Posts Tagged ‘Cosmology’
“All you really need to know for the moment is that the universe is a lot more complicated than you might think, even if you start from a position of thinking it’s pretty damn complicated in the first place”*…

When you gaze out at the night sky, space seems to extend forever in all directions. That’s our mental model for the universe, but it’s not necessarily correct. There was a time, after all, when everyone thought the Earth was flat, because our planet’s curvature was too subtle to detect and a spherical Earth was unfathomable.
Today, we know the Earth is shaped like a sphere. But most of us give little thought to the shape of the universe. Just as the sphere offered an alternative to a flat Earth, other three-dimensional shapes offer alternatives to “ordinary” infinite space.

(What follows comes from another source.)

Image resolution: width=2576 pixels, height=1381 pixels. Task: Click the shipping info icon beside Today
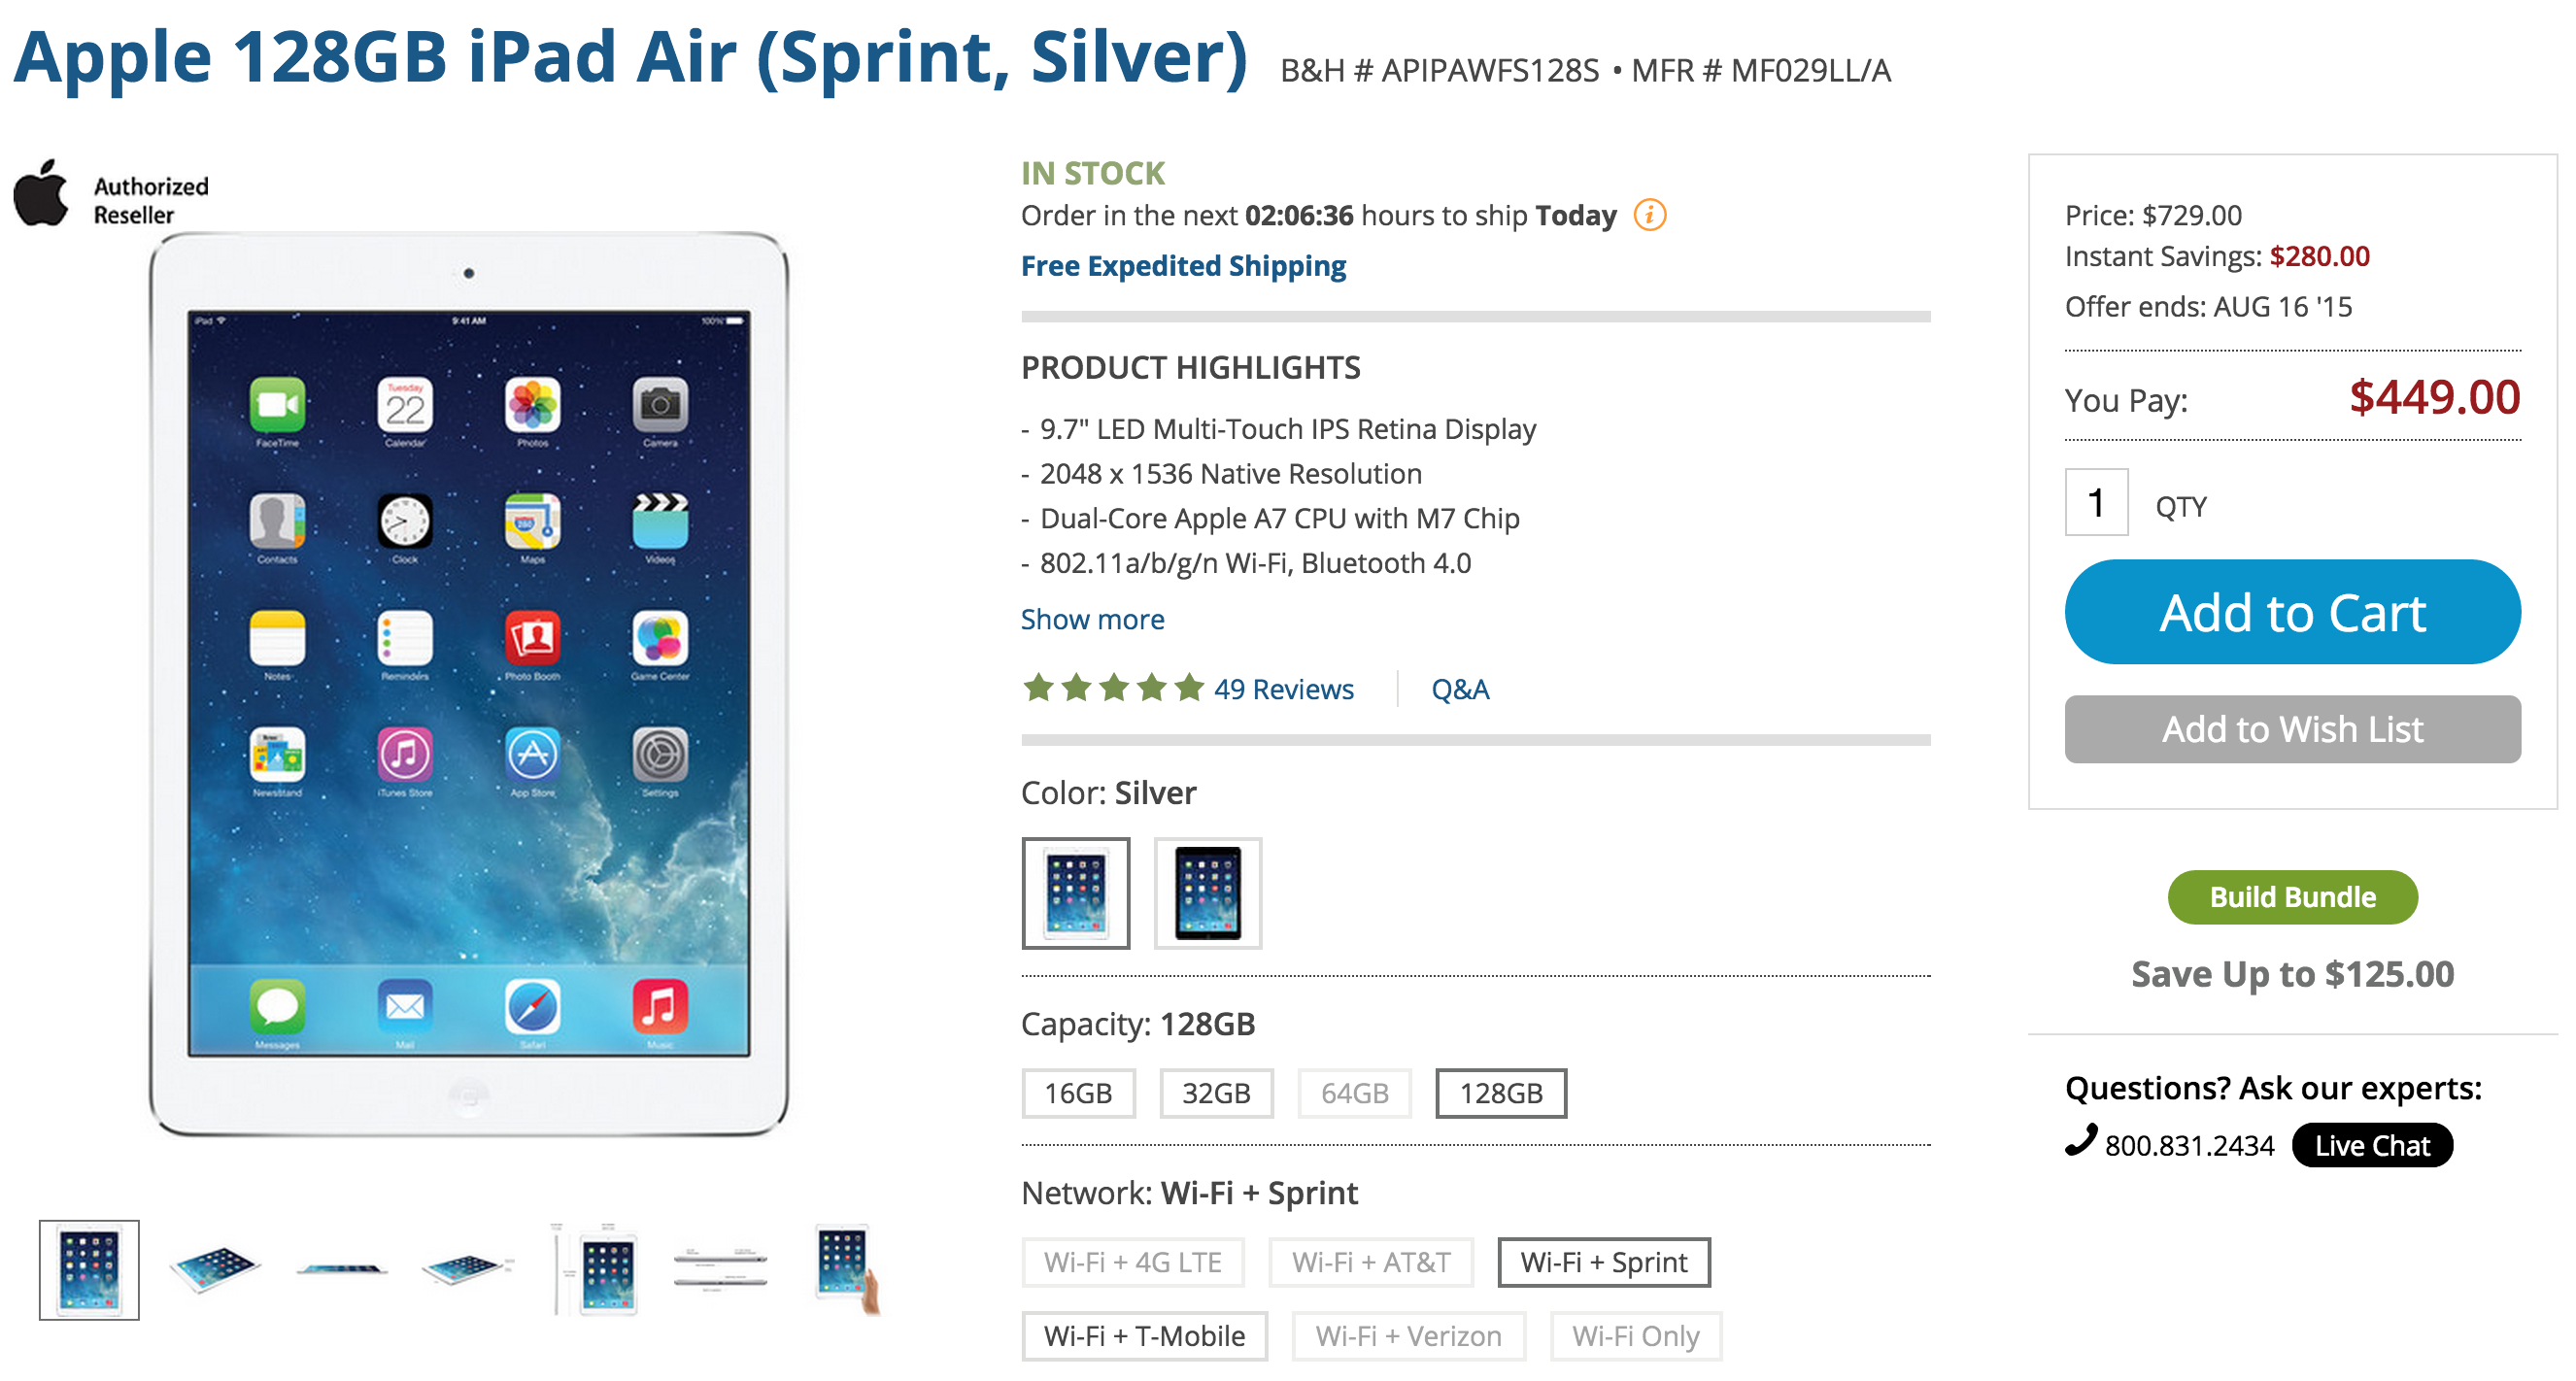tap(1649, 215)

We can ask two separate but interrelated questions about the shape of the universe. One is about its geometry: the fine-grained local measurements of things like angles and areas. The other is about its topology: how these local pieces are stitched together into an overarching shape.
Cosmological evidence suggests that the part of the universe we can see is smooth and homogeneous, at least approximately. The local fabric of space looks much the same at every point and in every direction. Only three geometries fit this description: flat, spherical and hyperbolic…
Alternatives to “ordinary” infinite space: “What Is the Geometry of the Universe?”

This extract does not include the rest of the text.